There has been much debate in recent months about the impartiality of aid delivery and about other ways of reaching people in areas under opposition control. Cross-border operations have been suggested. The ICRC sees it as legitimate to look at different ways of ensuring that aid reaches those in need, but we have opted for cross-line operations. That does not mean that the ICRC excludes the possibility of cross-border operations, but we would only carry out such action with the agreement of all concerned – the Syrian government, the opposition and the governments of the neighbouring countries concerned. Our recent visit to Al-Houleh has shown that we are able to cross frontlines to bring aid.

Mounting cross-line operations is challenging, not least because – as in every conflict – neither side is keen to see us crossing into the area held by their enemy. But this is our way of providing humanitarian aid, building acceptance and trying to reach the regions most affected. In my meetings with the Syrian Vice-Minister of Foreign Affairs (Hossam Eddine Alaa), I emphasized how important it was for the ICRC and SARC to have better access to all regions with urgent needs, including those under opposition control.

Need to expand operations

After a difficult period between July and October 2012, where field movements were extremely limited, the number of ICRC/SARC teams accessing delicate regions has been on the rise again over the past four months. At the end of January, we were able to deliver aid to Al-Houleh, a locality under control of the opposition, and that is a sign of improvement. I have come back from Syria convinced that we can and must expand our operations in the coming weeks and months and that we can and must build on our increasing presence in the most delicate regions, including those under opposition control.

Detainee welfare

Detention visits have not progressed as we would have wished over the last six months.

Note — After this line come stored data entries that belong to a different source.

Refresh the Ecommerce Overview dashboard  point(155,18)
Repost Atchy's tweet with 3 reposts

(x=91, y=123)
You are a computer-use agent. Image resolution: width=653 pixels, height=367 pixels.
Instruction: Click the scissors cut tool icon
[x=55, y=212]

The ICRC has carried out two visits since 2011, to the central prisons in Aleppo and Damascus. That was good, but it is not enough. Of course, some places of detention are in areas too dangerous for us to enter. But this limited access means that there is no monitoring of the situation of detainees. That would be very worrying in any armed conflict and it is certainly a serious concern in Syria.

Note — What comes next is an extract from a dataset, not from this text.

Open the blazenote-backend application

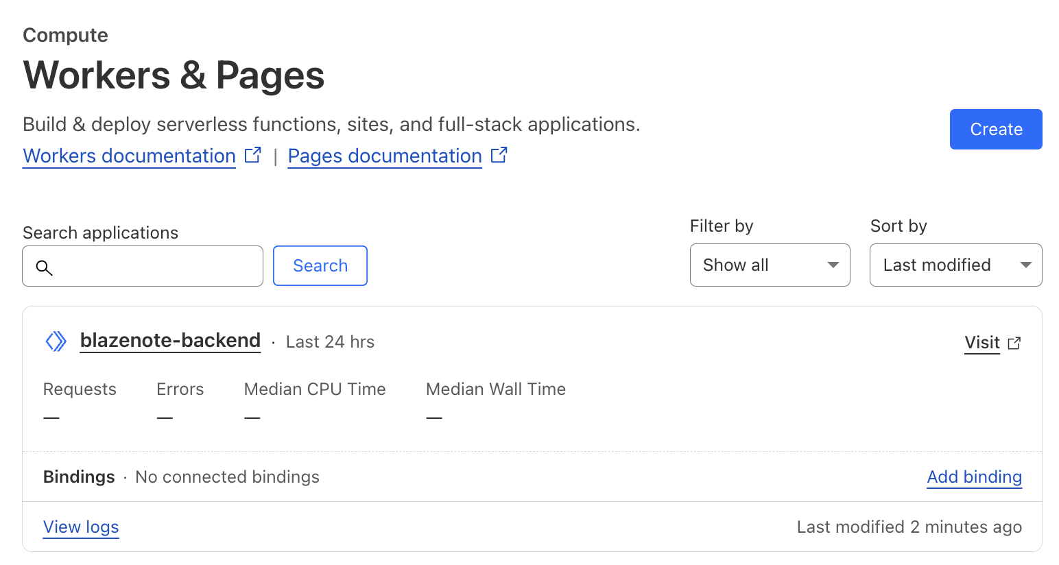(170, 340)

During his meeting at the Foreign Ministry, Mr Krähenbühl requested concrete action from the authorities on a plan of visits to several prisons over the coming weeks, based on the commitment they had made and reconfirmed at that meeting. It is vital that the ICRC be able to resume prison visits quickly, in order to ensure effective monitoring of conditions and treatment in accordance with the standard procedures that the ICRC applies worldwide. The ICRC will continue to press the Syrian authorities on this issue in the coming days.

Finally, there is the devastating impact of attacks on medical facilities, health personnel, etc. We have recently heard about an incident in the north of Syria, in which wounded people were arrested inside a hospital and medical staff were later killed because they were suspected of having supplied the information that led to the arrests. Incidents like this are turning what used to be an efficient health system into a wasteland in parts of the country. Some hospitals have been taken over by armed groups and many dedicated doctors and nurses have fled the most dangerous areas.

The future

Since the beginning of the Syrian conflict, many have asked whether working inside Syria is not a case of “mission impossible,” fraught with constraints and risks of being instrumentalized. There is a need to step up the collective humanitarian response significantly, and the ICRC and the SARC are working on that. There have been comments to the effect that the ICRC is naïve to believe it can mount a truly impartial operation from inside Syria with outreach to civilians on all sides. The ICRC accepts that this debate keeps us on our toes and that there are many dilemmas. But we have always preferred the dilemmas associated with being present, with trying to reach as many people as possible. And the ICRC is doing exactly that.